• [Your goal]: Please retype all of the records below word for word, leaving out any pictures.

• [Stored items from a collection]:
########################################

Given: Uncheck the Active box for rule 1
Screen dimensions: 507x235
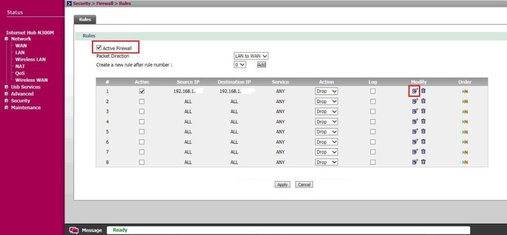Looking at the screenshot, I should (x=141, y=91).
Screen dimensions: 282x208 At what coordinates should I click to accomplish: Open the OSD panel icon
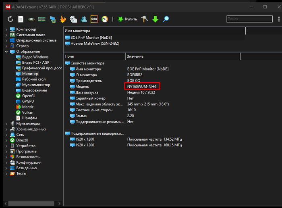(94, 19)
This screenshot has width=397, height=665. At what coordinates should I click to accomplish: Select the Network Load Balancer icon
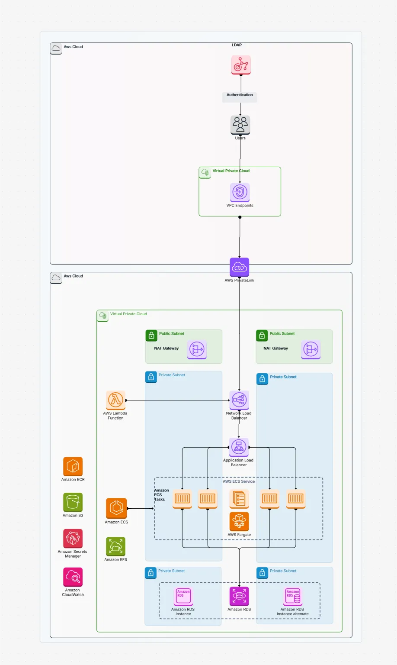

########################################

• [Answer section]:
Given: Uncheck the Active box for rule 1
Screen dimensions: 507x235
Looking at the screenshot, I should (x=141, y=91).
Screen dimensions: 282x208 At what coordinates should I click to accomplish: Open the OSD panel icon
(94, 19)
This screenshot has width=397, height=665. At what coordinates should I click to accomplish: Select the Network Load Balancer icon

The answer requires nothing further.